Belgique

Les 19 officiers de l’état civil de la Région de Bruxelles-Capitale viennent d’adresser une lettre au ministre de la Justice, Koen Geens (CD&V), pour attirer son attention sur un phénomène qui se développe de plus en plus : les reconnaissances de paternité (pré ou postnatales) frauduleuses, en vue d’obtenir un titre de séjour légal.

"Toutes les communes sont confrontées à des cas flagrants de ‘bébés papiers’ . Mais aucune législation n’existe. Légalement, on n’a pas les instruments pour refuser d’acter une reconnaissance de paternité" , regrette Claire Vandevivere, échevine CDH de l’état civil à Jette. D’autant qu’il ne faut pas être le papa biologique pour être reconnu comme le père légal d’un enfant.

Droit de séjour assuré

Il existe plusieurs cas de figure, explique l’échevine jettoise. Il y a les couples (dont l’un n’a pas de titre de séjour) qui souhaitent se marier pour faciliter l’obtention de papiers - après cinq ans de mariage, le droit de séjour est définitif. "Le fait de concevoir un enfant permet de conforter leur dossier de mariage, même si on suspecte qu’il n’y a pas de volonté de communauté de vie durable entre les candidats au mariage" , poursuit Mme Vandevivere.

Jusqu’il y a quelques années, en effet, dès qu’il y avait un enfant en jeu, les juges intimaient aux officiers de l’état civil de célébrer le mariage.

Mais on constate une évolution. "Il arrive maintenant que, dans certains cas, prenant en compte l’ensemble des éléments du dossier, les juges refusent quand même le mariage, tellement c’est flagrant, malgré la présence d’un enfant, qu’il ne s’agit pas d’une union par amour et par volonté de vivre ensemble durablement" , indique l’échevine.

Encore plus flagrant

C’est parfois encore plus flagrant quand il n’y a pas de lien biologique entre le "mari" et l’enfant. "J’ai déjà eu le cas de femmes, en général africaines, qui arrivent en Belgique déjà enceintes et qui font reconnaître leur enfant par un homme belge pour obtenir des papiers. Quand l’enfant est belge, les parents décrochent automatiquement leur titre de séjour. C’est une instrumentalisation de la paternité !"
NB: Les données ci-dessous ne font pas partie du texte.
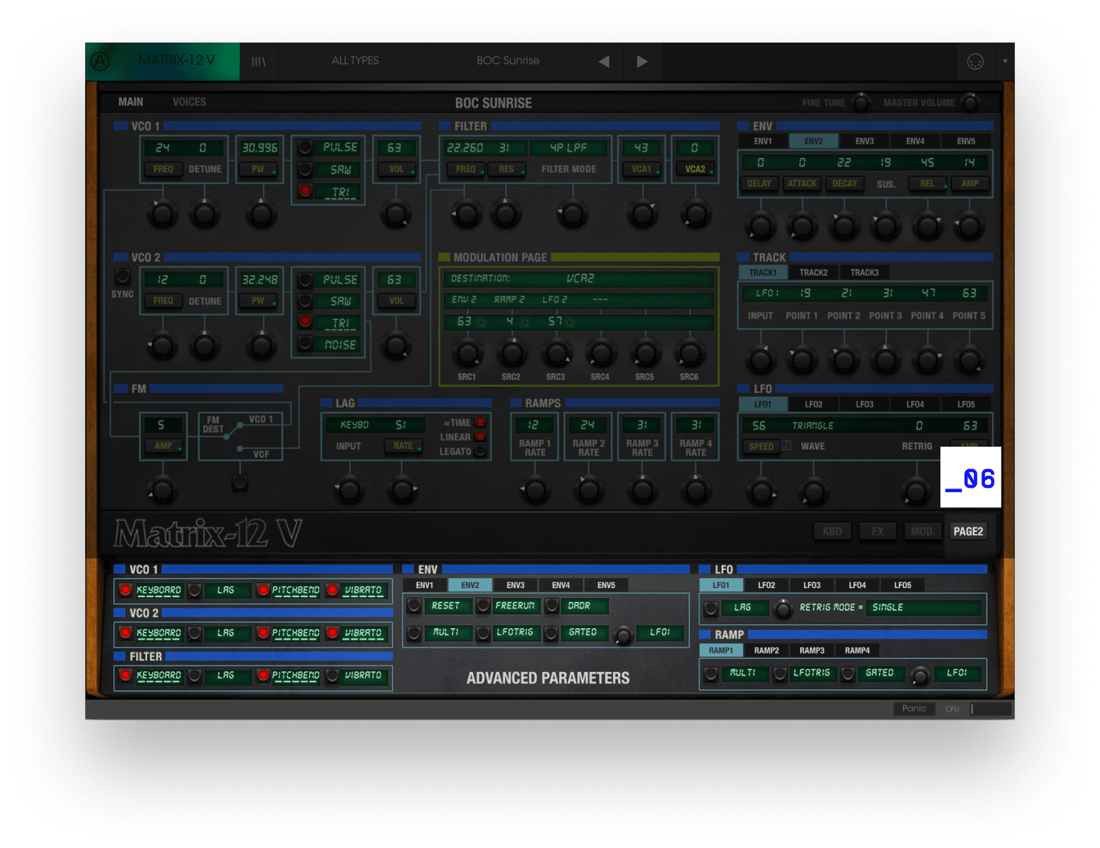The width and height of the screenshot is (1100, 848).
Task: Switch to the VOICES tab
Action: tap(189, 102)
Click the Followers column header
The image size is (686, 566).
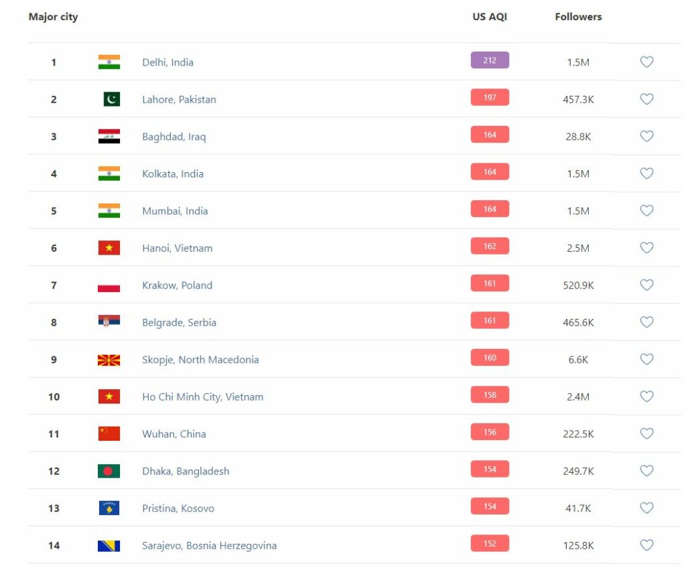pyautogui.click(x=578, y=17)
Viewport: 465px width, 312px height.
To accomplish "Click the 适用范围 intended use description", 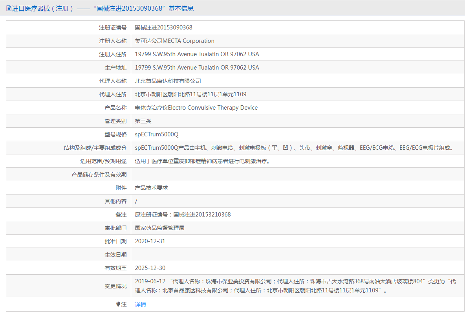I will pyautogui.click(x=202, y=161).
"Dans un cas très connu, un seul homme a reconnu 17 enfants de 16 femmes différentes ! , illustre Mme Vandevivere. Actuellement, on ne peut pas légalement refuser ces reconnaissances multiples." Il y a souvent de l’argent derrière ce "deal" : la maman doit rétribuer d’une manière ou d’une autre l’homme qui a reconnu l’enfant.

Indices sérieux de fraude

Autre cas possible : l’homme qui n’a pas ses papiers en règle reconnaît un enfant belge; il est alors assuré de pouvoir rester en Belgique.

Plusieurs communes bruxelloises ont acquis le réflexe d’interroger le parquet en cas d’indices sérieux de reconnaissance frauduleuse de paternité : le "père" est déjà marié avec une autre; le "mari" belge est en cohabitation légale avec une autre femme; les "parents" vivent à des adresses différentes… Mais les résultats sont assez décevants compte tenu de la législation actuelle, soulignent les officiers de l’état civil dans le courrier envoyé à Koen Geens.
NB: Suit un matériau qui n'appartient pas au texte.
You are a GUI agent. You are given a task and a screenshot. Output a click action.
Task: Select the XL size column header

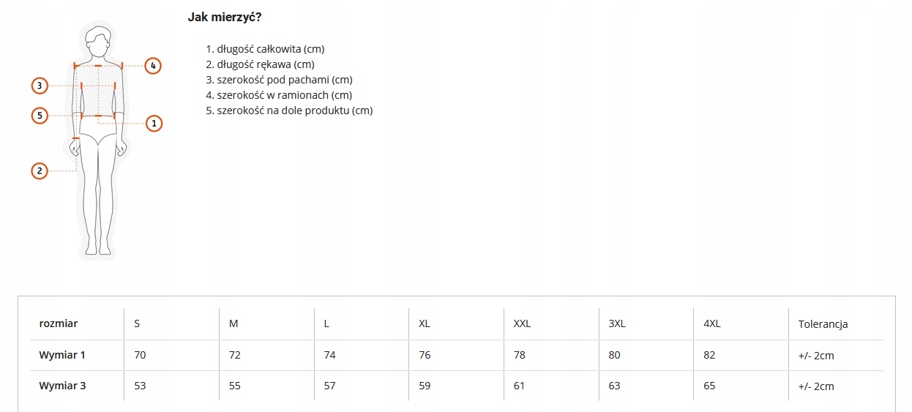coord(424,323)
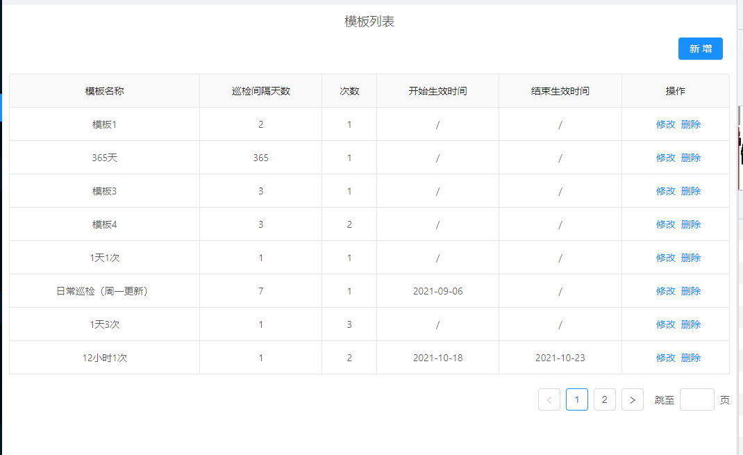Click the 跳至 page number input box
Screen dimensions: 743x455
click(696, 399)
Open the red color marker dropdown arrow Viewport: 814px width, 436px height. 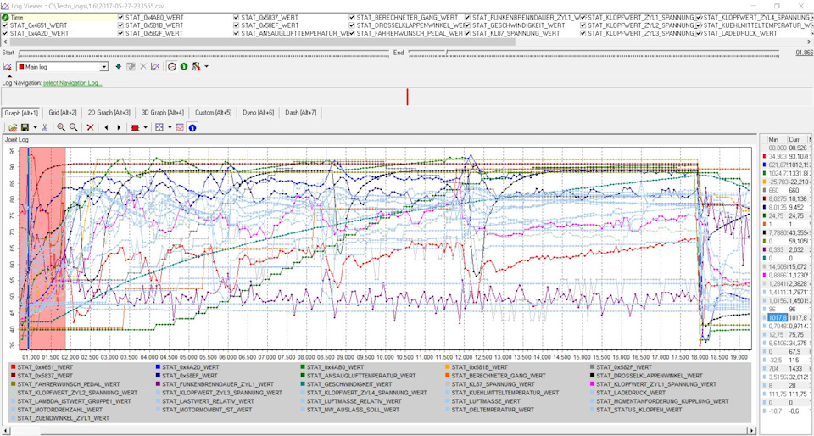(x=146, y=127)
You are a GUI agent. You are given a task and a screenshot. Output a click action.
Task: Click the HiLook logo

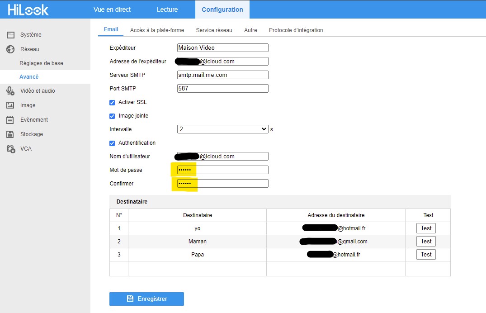pos(28,9)
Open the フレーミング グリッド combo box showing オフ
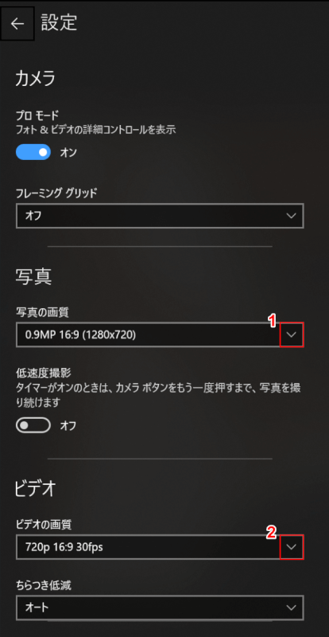The image size is (329, 637). pos(160,216)
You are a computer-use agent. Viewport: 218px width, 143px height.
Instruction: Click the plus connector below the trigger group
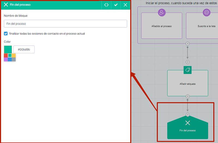[x=187, y=43]

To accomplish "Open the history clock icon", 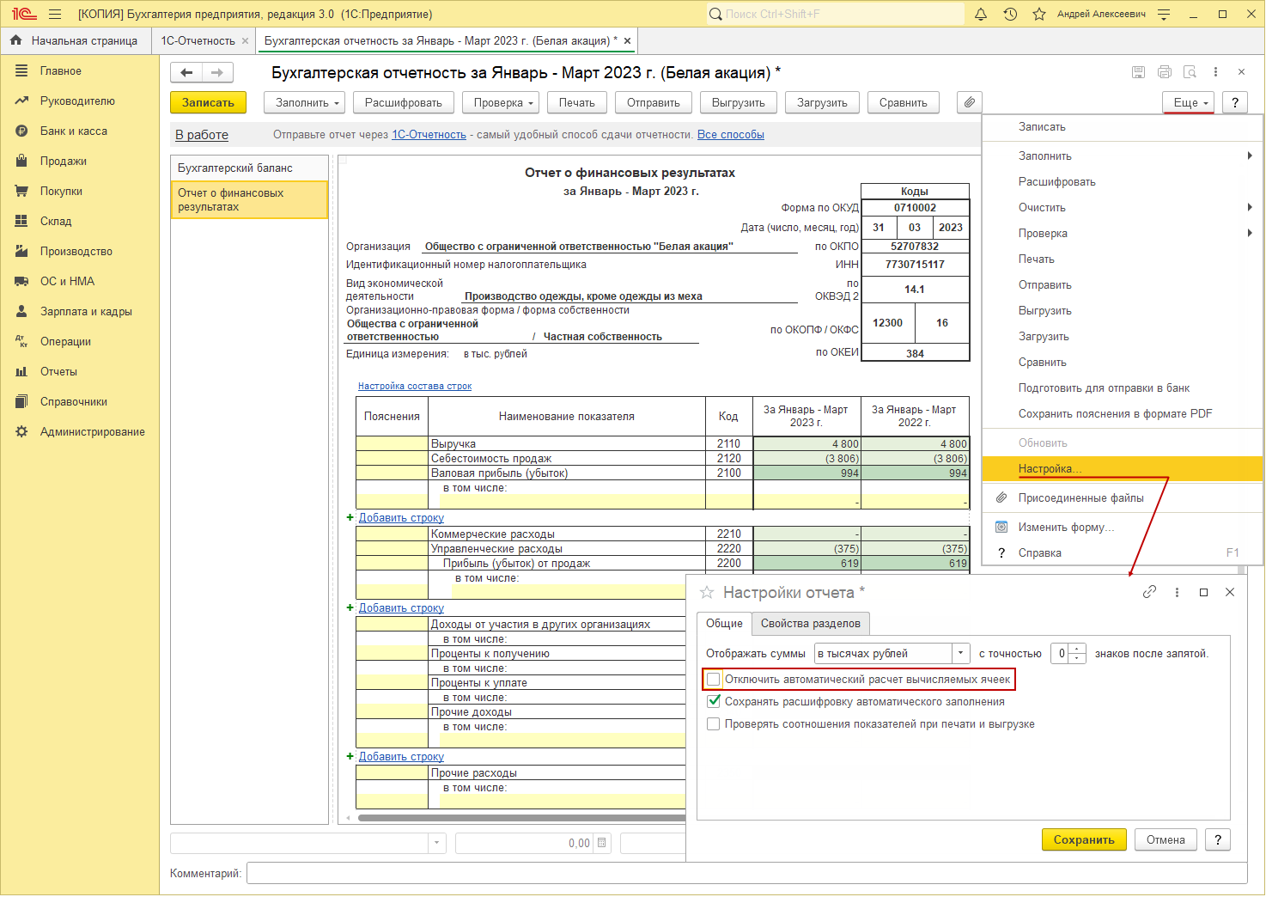I will [x=1010, y=14].
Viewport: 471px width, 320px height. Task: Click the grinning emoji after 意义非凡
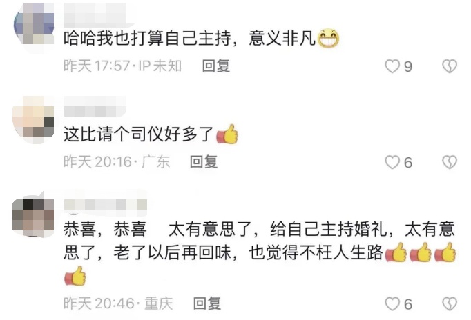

Si la lutte a été renforcée pour lutter contre les mariages blancs ou gris ainsi que, plus récemment, contre les cohabitations légales de complaisance, il n’y a aujourd’hui aucun moyen légal de lutter contre les "bébés papiers".

On pourrait s’inspirer des procédures existantes dans ces matières pour permettre aux officiers de l’état civil de tirer la sonnette d’alarme en cas de doute sérieux. La procédure serait suspendue, le temps de mener une enquête et d’obtenir l’avis du procureur du Roi. En cas de fraude établie, il faudrait pouvoir annuler la reconnaissance de paternité, ajoutent les officiers de l’état civil bruxellois.

Eviter le "shopping"

Il leur semble aussi "indispensable" de limiter la possibilité de reconnaissances de paternité pré ou postnatales à une seule commune - celle du domicile du parent qui est en règle de séjour. "Aujourd’hui, on peut le faire n’importe où. Et donc on fait son ‘shopping’ . Si ça ne marche pas à Bruxelles, certains pères vont tenter leur chance dans une commune moins confrontée à ce phénomène."

"Il y a urgence à légiférer", insistent les échevins bruxellois. "C’est un sujet très délicat , admet Claire Vandevivere . Les personnes qui n’ont pas de titre de séjour légal ont bien entendu le droit d’avoir des enfants. Il existe évidemment des couples qui veulent sincèrement construire une famille. Ce n’est pas évident de faire la distinction. Mais ce qui est éthiquement insupportable, c’est l’instrumentalisation de la parentalité pour obtenir des papiers."